• **Work required**
The records below must be reproduced in full and without error.

• **The records**
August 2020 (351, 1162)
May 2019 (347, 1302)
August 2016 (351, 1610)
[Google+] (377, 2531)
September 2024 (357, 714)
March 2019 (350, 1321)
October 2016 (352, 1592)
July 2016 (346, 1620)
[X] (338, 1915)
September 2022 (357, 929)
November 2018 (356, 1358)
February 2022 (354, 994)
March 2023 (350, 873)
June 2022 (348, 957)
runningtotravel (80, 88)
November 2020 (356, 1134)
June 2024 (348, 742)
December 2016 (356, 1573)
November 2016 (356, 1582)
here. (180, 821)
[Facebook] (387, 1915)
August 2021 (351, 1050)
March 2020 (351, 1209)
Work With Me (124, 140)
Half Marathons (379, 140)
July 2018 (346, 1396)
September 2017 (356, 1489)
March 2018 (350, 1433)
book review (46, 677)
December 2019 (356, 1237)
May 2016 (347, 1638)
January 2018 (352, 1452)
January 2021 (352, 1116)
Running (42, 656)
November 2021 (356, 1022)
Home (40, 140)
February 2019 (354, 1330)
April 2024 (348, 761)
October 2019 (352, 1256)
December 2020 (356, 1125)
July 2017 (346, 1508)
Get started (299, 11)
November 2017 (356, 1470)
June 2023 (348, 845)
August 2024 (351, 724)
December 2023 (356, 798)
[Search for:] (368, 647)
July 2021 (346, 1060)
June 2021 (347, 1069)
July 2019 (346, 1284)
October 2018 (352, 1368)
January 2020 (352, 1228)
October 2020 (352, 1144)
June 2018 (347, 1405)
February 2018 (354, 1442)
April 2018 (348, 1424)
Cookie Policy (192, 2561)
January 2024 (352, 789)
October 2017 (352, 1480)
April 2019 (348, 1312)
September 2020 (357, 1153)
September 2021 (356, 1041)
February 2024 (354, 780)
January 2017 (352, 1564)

• **Exercise result**
August 2020 (351, 1162)
May 2019 (347, 1302)
August 2016 (351, 1610)
[Google+] (377, 2531)
September 2024 (357, 714)
March 2019 (350, 1321)
October 2016 (352, 1592)
July 2016 (346, 1620)
[X] (338, 1915)
September 2022 (357, 929)
November 2018 (356, 1358)
February 2022 (354, 994)
March 2023 (350, 873)
June 2022 (348, 957)
runningtotravel (80, 88)
November 2020 (356, 1134)
June 2024 (348, 742)
December 2016 (356, 1573)
November 2016 (356, 1582)
here. (180, 821)
[Facebook] (387, 1915)
August 2021 (351, 1050)
March 2020 (351, 1209)
Work With Me (124, 140)
Half Marathons (379, 140)
July 2018 (346, 1396)
September 2017 (356, 1489)
March 2018 (350, 1433)
book review (46, 677)
December 2019 (356, 1237)
May 2016 (347, 1638)
January 2018 (352, 1452)
January 2021 (352, 1116)
Running (42, 656)
November 2021 (356, 1022)
Home (40, 140)
February 2019 (354, 1330)
April 2024 (348, 761)
October 2019 (352, 1256)
December 2020 (356, 1125)
July 2017 (346, 1508)
Get started (299, 11)
November 2017 (356, 1470)
June 2023 (348, 845)
August 2024 (351, 724)
December 2023 (356, 798)
[Search for:] (368, 647)
July 2021 (346, 1060)
June 2021 (347, 1069)
July 2019 (346, 1284)
October 2018 (352, 1368)
January 2020 (352, 1228)
October 2020 (352, 1144)
June 2018 (347, 1405)
February 2018 (354, 1442)
April 2018 (348, 1424)
Cookie Policy (192, 2561)
January 2024 (352, 789)
October 2017 (352, 1480)
April 2019 (348, 1312)
September 2020 (357, 1153)
September 2021 (356, 1041)
February 2024 (354, 780)
January 2017 (352, 1564)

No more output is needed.